*Exercise brief*:
Once you reach the line containing "Where should I" in the data below, restate each line word for word up to and including the one containing "Given: Click the blue Create button".

Stored dataset items
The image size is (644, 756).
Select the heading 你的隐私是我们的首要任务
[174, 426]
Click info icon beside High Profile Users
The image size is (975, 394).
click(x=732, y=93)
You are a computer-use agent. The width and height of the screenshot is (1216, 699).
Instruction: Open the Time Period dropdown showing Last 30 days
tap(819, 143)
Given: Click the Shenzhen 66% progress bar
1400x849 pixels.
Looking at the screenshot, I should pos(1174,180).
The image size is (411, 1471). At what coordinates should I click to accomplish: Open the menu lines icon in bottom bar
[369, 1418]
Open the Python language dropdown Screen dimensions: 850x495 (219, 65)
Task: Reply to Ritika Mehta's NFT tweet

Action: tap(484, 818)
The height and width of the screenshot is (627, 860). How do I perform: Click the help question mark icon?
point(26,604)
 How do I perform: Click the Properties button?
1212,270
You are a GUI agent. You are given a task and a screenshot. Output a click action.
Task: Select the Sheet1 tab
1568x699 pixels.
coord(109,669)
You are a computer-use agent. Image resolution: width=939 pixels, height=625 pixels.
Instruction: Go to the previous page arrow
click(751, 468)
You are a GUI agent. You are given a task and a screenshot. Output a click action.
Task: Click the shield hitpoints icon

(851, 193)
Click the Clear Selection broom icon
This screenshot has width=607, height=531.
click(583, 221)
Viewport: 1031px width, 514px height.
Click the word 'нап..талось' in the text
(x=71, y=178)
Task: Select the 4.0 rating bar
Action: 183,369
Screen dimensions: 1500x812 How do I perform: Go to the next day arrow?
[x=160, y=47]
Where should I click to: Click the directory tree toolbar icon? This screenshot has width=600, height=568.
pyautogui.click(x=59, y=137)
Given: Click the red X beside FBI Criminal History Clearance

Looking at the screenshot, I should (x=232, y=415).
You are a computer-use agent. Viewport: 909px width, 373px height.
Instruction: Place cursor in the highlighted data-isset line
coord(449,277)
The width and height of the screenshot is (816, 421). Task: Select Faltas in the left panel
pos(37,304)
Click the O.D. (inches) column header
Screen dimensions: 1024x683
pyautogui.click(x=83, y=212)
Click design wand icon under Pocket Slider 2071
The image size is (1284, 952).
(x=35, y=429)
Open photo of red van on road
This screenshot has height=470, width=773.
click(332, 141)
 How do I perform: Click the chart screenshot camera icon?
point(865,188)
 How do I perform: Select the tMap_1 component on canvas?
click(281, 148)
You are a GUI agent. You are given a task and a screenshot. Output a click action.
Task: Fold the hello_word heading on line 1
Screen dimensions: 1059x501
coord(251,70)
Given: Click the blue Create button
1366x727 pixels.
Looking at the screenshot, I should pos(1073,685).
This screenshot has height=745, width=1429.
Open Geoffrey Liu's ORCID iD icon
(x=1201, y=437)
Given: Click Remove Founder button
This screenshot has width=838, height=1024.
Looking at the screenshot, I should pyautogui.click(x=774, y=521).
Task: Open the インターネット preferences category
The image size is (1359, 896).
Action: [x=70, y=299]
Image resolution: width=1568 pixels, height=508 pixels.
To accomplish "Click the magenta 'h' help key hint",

*Task response*:
Where should I click to: Click the directory tree toolbar icon? This screenshot has width=600, height=568.
pyautogui.click(x=59, y=137)
Given: Click the red X beside FBI Criminal History Clearance

Looking at the screenshot, I should (x=232, y=415).
You are a computer-use agent. Viewport: 909px width, 373px height.
Instruction: Place cursor in the highlighted data-isset line
coord(449,277)
The width and height of the screenshot is (816, 421). Task: Select Faltas in the left panel
pos(37,304)
Click the O.D. (inches) column header
Screen dimensions: 1024x683
pyautogui.click(x=83, y=212)
Click design wand icon under Pocket Slider 2071
The image size is (1284, 952).
(x=35, y=429)
Open photo of red van on road
This screenshot has height=470, width=773.
click(332, 141)
 How do I perform: Click the chart screenshot camera icon?
point(865,188)
 How do I perform: Select the tMap_1 component on canvas?
click(281, 148)
You are a GUI agent. You are given a task and a screenshot. Output a click action.
Task: Fold the hello_word heading on line 1
Screen dimensions: 1059x501
coord(251,70)
Given: Click the blue Create button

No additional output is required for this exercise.